- [TASK INSTRUCTIONS]:
Set every entry down again precisely.

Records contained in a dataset
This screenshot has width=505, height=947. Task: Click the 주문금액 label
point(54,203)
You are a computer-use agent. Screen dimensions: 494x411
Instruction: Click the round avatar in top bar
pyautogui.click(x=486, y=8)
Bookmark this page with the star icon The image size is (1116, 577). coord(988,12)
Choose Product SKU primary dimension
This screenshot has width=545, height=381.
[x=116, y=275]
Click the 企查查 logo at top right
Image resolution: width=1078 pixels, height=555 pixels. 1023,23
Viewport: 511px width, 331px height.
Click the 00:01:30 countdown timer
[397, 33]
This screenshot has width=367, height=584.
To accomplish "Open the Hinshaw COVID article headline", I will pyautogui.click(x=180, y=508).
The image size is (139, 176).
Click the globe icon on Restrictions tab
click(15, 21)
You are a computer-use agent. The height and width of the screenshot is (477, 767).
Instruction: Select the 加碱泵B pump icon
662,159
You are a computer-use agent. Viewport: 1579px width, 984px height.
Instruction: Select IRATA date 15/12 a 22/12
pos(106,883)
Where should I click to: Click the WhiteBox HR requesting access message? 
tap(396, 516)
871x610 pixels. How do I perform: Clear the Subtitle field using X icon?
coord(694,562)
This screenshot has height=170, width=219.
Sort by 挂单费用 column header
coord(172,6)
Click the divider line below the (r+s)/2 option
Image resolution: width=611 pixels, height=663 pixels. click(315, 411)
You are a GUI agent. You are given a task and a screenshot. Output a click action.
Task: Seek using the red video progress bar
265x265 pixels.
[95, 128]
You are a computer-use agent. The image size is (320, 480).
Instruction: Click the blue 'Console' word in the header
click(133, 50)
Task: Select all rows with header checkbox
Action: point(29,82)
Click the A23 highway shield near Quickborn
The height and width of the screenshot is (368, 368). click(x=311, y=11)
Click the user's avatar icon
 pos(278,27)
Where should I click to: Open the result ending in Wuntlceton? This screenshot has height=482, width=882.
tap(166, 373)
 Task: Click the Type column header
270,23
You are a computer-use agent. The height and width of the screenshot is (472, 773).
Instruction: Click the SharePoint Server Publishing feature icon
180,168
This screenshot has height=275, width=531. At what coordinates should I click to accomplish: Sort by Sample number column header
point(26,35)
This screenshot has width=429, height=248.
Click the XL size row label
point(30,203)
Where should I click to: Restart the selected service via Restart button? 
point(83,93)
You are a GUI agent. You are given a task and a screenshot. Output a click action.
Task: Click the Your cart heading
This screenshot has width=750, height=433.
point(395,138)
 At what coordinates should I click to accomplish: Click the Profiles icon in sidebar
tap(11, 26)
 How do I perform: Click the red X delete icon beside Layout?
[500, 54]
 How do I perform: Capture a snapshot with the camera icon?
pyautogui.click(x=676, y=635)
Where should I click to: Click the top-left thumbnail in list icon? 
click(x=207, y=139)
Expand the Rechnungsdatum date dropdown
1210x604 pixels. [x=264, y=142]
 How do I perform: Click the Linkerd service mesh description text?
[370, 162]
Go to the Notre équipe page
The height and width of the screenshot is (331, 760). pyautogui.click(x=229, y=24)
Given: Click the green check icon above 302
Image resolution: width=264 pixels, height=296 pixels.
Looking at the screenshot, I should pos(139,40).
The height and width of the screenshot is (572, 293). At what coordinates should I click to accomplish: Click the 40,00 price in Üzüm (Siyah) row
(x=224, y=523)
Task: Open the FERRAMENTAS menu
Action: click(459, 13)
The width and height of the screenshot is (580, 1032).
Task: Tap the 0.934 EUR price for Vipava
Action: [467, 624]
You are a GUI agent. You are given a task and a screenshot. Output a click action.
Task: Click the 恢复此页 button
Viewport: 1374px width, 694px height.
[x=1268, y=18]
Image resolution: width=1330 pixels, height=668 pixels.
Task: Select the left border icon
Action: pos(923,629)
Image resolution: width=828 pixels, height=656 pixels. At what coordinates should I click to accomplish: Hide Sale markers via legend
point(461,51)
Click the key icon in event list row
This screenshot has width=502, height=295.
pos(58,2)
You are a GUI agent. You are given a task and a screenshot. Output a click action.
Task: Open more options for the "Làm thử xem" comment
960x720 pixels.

- [YOUR SOLUTION]:
This screenshot has width=505, height=947. Task: Click the 주문금액 label
point(54,203)
You are a computer-use agent. Screen dimensions: 494x411
Instruction: Click the round avatar in top bar
pyautogui.click(x=486, y=8)
Bookmark this page with the star icon The image size is (1116, 577). coord(988,12)
Choose Product SKU primary dimension
This screenshot has width=545, height=381.
[x=116, y=275]
Click the 企查查 logo at top right
Image resolution: width=1078 pixels, height=555 pixels. 1023,23
Viewport: 511px width, 331px height.
Click the 00:01:30 countdown timer
[397, 33]
This screenshot has width=367, height=584.
To accomplish "Open the Hinshaw COVID article headline", I will pyautogui.click(x=180, y=508).
The image size is (139, 176).
Click the globe icon on Restrictions tab
click(15, 21)
You are a computer-use agent. The height and width of the screenshot is (477, 767).
Instruction: Select the 加碱泵B pump icon
662,159
You are a computer-use agent. Viewport: 1579px width, 984px height.
Instruction: Select IRATA date 15/12 a 22/12
pos(106,883)
Where should I click to: Click the WhiteBox HR requesting access message? 
tap(396, 516)
871x610 pixels. How do I perform: Clear the Subtitle field using X icon?
coord(694,562)
This screenshot has height=170, width=219.
Sort by 挂单费用 column header
coord(172,6)
Click the divider line below the (r+s)/2 option
Image resolution: width=611 pixels, height=663 pixels. click(315, 411)
You are a GUI agent. You are given a task and a screenshot. Output a click action.
Task: Seek using the red video progress bar
265x265 pixels.
[95, 128]
You are a computer-use agent. The image size is (320, 480).
Instruction: Click the blue 'Console' word in the header
click(133, 50)
Task: Select all rows with header checkbox
Action: point(29,82)
Click the A23 highway shield near Quickborn
The height and width of the screenshot is (368, 368). click(x=311, y=11)
Click the user's avatar icon
 pos(278,27)
Where should I click to: Open the result ending in Wuntlceton? This screenshot has height=482, width=882.
tap(166, 373)
 Task: Click the Type column header
270,23
You are a computer-use agent. The height and width of the screenshot is (472, 773).
Instruction: Click the SharePoint Server Publishing feature icon
180,168
This screenshot has height=275, width=531. At what coordinates should I click to accomplish: Sort by Sample number column header
point(26,35)
This screenshot has width=429, height=248.
Click the XL size row label
point(30,203)
Where should I click to: Restart the selected service via Restart button? 
point(83,93)
You are a GUI agent. You are given a task and a screenshot. Output a click action.
Task: Click the Your cart heading
This screenshot has width=750, height=433.
point(395,138)
 At what coordinates should I click to accomplish: Click the Profiles icon in sidebar
tap(11, 26)
 How do I perform: Click the red X delete icon beside Layout?
[500, 54]
 How do I perform: Capture a snapshot with the camera icon?
pyautogui.click(x=676, y=635)
Where should I click to: Click the top-left thumbnail in list icon? 
click(x=207, y=139)
Expand the Rechnungsdatum date dropdown
1210x604 pixels. [x=264, y=142]
 How do I perform: Click the Linkerd service mesh description text?
[370, 162]
Go to the Notre équipe page
The height and width of the screenshot is (331, 760). pyautogui.click(x=229, y=24)
Given: Click the green check icon above 302
Image resolution: width=264 pixels, height=296 pixels.
Looking at the screenshot, I should pos(139,40).
The height and width of the screenshot is (572, 293). At what coordinates should I click to accomplish: Click the 40,00 price in Üzüm (Siyah) row
(x=224, y=523)
Task: Open the FERRAMENTAS menu
Action: click(459, 13)
The width and height of the screenshot is (580, 1032).
Task: Tap the 0.934 EUR price for Vipava
Action: [467, 624]
You are a GUI agent. You are given a task and a screenshot. Output a click action.
Task: Click the 恢复此页 button
Viewport: 1374px width, 694px height.
[x=1268, y=18]
Image resolution: width=1330 pixels, height=668 pixels.
Task: Select the left border icon
Action: pos(923,629)
Image resolution: width=828 pixels, height=656 pixels. At what coordinates should I click to accomplish: Hide Sale markers via legend
point(461,51)
Click the key icon in event list row
This screenshot has width=502, height=295.
pos(58,2)
You are a GUI agent. You are given a task and a screenshot. Output a click action.
Task: Open more options for the "Làm thử xem" comment
960x720 pixels.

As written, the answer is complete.